“Chef” Nichols

Gracias al ciclo que estos días le ha dedicado TCM, el cinéfilo atento ha podido completar la filmografía de Jeff Nichols viendo su primer largometraje, Shotgun Stories (2007), inédito en nuestros cines, y su reciente (y único) cortometraje, Long Way Back Home (2018). En Shotgun Stories está ya la espina dorsal de su personalísimo universo, su talento para la descripción de los ambientes y la temperatura moral que los envuelve, su registro congenial: seres primarios recortados sobre geografías americanas desoladas y deprimidas y un tiempo que dejó de marcar la hora hace por lo menos un siglo. La misión que Nichols se autoimpone es la de localizar en el corazón de sus miserables criaturas puntuales latidos de bondad. Los protagonistas son tres hermanos, tres desheredados, tres desterrados del sueño americano enfrentados a muerte con sus hermanastros. Uno vive en una minúscula tienda de campaña; otro, en su propia furgoneta, que huele a jaula de tigre. El relato nos trae el recuerdo de la mejor literatura americana sureña, la de Erskine Caldwell por ejemplo, de la misma manera que por las imágenes de Mud (2012) sobrevuela el espectro de Mark Twain: niños asilvestrados corriendo aventuras, un río tan físico y real como simbólico, un pirata, pecios… La mitología del Sur, contemplada con un romanticismo triste, es el principal centro de operaciones de Nichols.

Interpretada por el excelente Michael Shannon, actor presente en todas las películas de Nichols, Long Way Back Home cuenta, en menos de ocho minutos y siguiendo la letra de una canción, otra historia de tres hermanos en un paraje rural que se parece mucho al de Shotgun Stories. Te deja un tanto perplejo: ¿el tráiler de un largometraje, un videoclip indie o un experimento formal? TCM ha complementado el ciclo con una entretenida, enriquecedora charla de media hora entre Nichols y Martin Scorsese en la que hablan de sus películas, de sus estilos e influencias, de Shannon y Robert De Niro, de Joe Pesci y Matthew McConaughey, etc. Nichols  le anuncia al autor de Malas calles (1973) que su próxima película será otra historia familiar en Arkansas, una superproducción para la Fox, y que ya tiene el guion a punto de caramelo.

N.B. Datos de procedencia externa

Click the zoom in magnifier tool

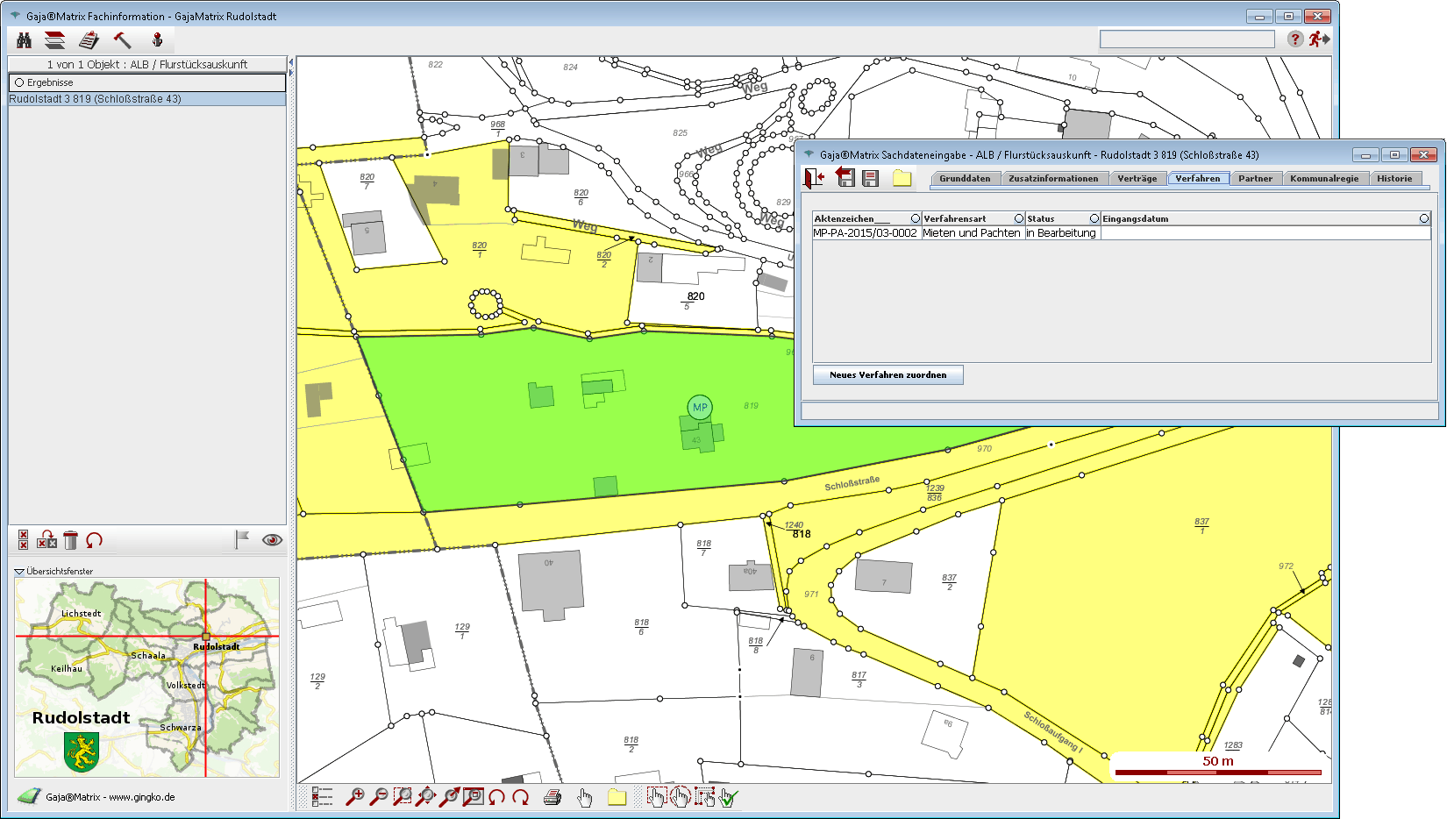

El tono dominante en el cine de Jeff Nichols es la cautela: tomar cierta distancia con el drama para evitar la complicidad emocional. Nichols está a favor de su fauna de marginados, la ama, pero huye de la condescendencia y es casi tan rácano como Fagin repartiendo sentimientos. Eso es un acierto rotundo en Loving (2016), paradójicamente su película más emotiva. Si la comparamos con la recién estrenada El blues de Beale Street (en ambas, casos de racismo verídico brutal e injusticia intolerable), sale ganando: Barry Jenkins se aproxima demasiado a las emociones, Nichols mantiene un equilibrio modélico entre el calor del intimismo y la observación fría e inalienable, suma de contrarios que sorprendentemente acaba arrojando un cálido humanismo. En suma, un gran cineasta, a juicio del bloguero superior a otros de la misma hornada también ensalzados por la crítica y mimados por los festivales, como Nicolas Winding Refn o Denis Villeneuve.